* YOUR INSTRUCTIONS *
Turn the rows below into a Markdown table with two columns, No. and Line. Number each line in order, and leave out blank lines.
________________________________________
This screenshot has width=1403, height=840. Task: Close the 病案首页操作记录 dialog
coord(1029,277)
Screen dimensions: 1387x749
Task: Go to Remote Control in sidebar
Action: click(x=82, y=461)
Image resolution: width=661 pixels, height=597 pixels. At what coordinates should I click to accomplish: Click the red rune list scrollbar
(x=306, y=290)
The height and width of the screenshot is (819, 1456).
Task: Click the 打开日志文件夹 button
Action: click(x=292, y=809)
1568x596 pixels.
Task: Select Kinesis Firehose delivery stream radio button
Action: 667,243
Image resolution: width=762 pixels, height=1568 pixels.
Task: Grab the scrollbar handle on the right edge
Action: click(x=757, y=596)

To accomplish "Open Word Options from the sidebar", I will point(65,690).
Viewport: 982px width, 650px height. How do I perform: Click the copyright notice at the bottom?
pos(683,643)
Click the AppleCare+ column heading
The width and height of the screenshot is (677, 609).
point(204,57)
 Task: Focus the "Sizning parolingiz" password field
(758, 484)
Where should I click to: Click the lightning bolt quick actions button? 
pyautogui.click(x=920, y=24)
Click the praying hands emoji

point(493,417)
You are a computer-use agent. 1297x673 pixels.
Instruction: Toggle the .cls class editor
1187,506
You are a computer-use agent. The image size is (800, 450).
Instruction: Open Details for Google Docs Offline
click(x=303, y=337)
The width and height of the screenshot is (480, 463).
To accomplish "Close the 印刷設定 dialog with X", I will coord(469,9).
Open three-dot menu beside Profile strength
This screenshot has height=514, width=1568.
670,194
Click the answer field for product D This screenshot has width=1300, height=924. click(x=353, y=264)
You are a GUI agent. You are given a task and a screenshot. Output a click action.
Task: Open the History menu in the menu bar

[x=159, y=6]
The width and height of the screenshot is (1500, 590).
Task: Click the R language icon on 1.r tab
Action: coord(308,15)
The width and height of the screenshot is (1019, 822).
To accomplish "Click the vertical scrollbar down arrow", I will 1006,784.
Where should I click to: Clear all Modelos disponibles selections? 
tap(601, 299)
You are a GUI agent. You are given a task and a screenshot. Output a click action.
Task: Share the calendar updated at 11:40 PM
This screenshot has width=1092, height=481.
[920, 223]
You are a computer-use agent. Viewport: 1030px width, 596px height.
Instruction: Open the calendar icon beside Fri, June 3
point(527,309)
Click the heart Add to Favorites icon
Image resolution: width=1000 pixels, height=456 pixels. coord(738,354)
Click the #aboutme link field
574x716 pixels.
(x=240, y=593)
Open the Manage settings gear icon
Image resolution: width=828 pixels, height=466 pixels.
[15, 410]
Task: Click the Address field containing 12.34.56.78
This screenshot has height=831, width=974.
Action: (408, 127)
________________________________________
* RESULT FOR THIS TASK *
| No. | Line |
|---|---|
| 1 | This screenshot has width=1403, height=840. Task: Close the 病案首页操作记录 dialog |
| 2 | coord(1029,277) |
| 3 | Screen dimensions: 1387x749 |
| 4 | Task: Go to Remote Control in sidebar |
| 5 | Action: click(x=82, y=461) |
| 6 | Image resolution: width=661 pixels, height=597 pixels. At what coordinates should I click to accomplish: Click the red rune list scrollbar |
| 7 | (x=306, y=290) |
| 8 | The height and width of the screenshot is (819, 1456). |
| 9 | Task: Click the 打开日志文件夹 button |
| 10 | Action: click(x=292, y=809) |
| 11 | 1568x596 pixels. |
| 12 | Task: Select Kinesis Firehose delivery stream radio button |
| 13 | Action: 667,243 |
| 14 | Image resolution: width=762 pixels, height=1568 pixels. |
| 15 | Task: Grab the scrollbar handle on the right edge |
| 16 | Action: click(x=757, y=596) |
| 17 | To accomplish "Open Word Options from the sidebar", I will point(65,690). |
| 18 | Viewport: 982px width, 650px height. How do I perform: Click the copyright notice at the bottom? |
| 19 | pos(683,643) |
| 20 | Click the AppleCare+ column heading |
| 21 | The width and height of the screenshot is (677, 609). |
| 22 | point(204,57) |
| 23 |  Task: Focus the "Sizning parolingiz" password field |
| 24 | (758, 484) |
| 25 | Where should I click to: Click the lightning bolt quick actions button?  |
| 26 | pyautogui.click(x=920, y=24) |
| 27 | Click the praying hands emoji |
| 28 | point(493,417) |
| 29 | You are a computer-use agent. 1297x673 pixels. |
| 30 | Instruction: Toggle the .cls class editor |
| 31 | 1187,506 |
| 32 | You are a computer-use agent. The image size is (800, 450). |
| 33 | Instruction: Open Details for Google Docs Offline |
| 34 | click(x=303, y=337) |
| 35 | The width and height of the screenshot is (480, 463). |
| 36 | To accomplish "Close the 印刷設定 dialog with X", I will coord(469,9). |
| 37 | Open three-dot menu beside Profile strength |
| 38 | This screenshot has height=514, width=1568. |
| 39 | 670,194 |
| 40 | Click the answer field for product D This screenshot has width=1300, height=924. click(x=353, y=264) |
| 41 | You are a GUI agent. You are given a task and a screenshot. Output a click action. |
| 42 | Task: Open the History menu in the menu bar |
| 43 | [x=159, y=6] |
| 44 | The width and height of the screenshot is (1500, 590). |
| 45 | Task: Click the R language icon on 1.r tab |
| 46 | Action: coord(308,15) |
| 47 | The width and height of the screenshot is (1019, 822). |
| 48 | To accomplish "Click the vertical scrollbar down arrow", I will 1006,784. |
| 49 | Where should I click to: Clear all Modelos disponibles selections?  |
| 50 | tap(601, 299) |
| 51 | You are a GUI agent. You are given a task and a screenshot. Output a click action. |
| 52 | Task: Share the calendar updated at 11:40 PM |
| 53 | This screenshot has width=1092, height=481. |
| 54 | [920, 223] |
| 55 | You are a computer-use agent. Viewport: 1030px width, 596px height. |
| 56 | Instruction: Open the calendar icon beside Fri, June 3 |
| 57 | point(527,309) |
| 58 | Click the heart Add to Favorites icon |
| 59 | Image resolution: width=1000 pixels, height=456 pixels. coord(738,354) |
| 60 | Click the #aboutme link field |
| 61 | 574x716 pixels. |
| 62 | (x=240, y=593) |
| 63 | Open the Manage settings gear icon |
| 64 | Image resolution: width=828 pixels, height=466 pixels. |
| 65 | [15, 410] |
| 66 | Task: Click the Address field containing 12.34.56.78 |
| 67 | This screenshot has height=831, width=974. |
| 68 | Action: (408, 127) |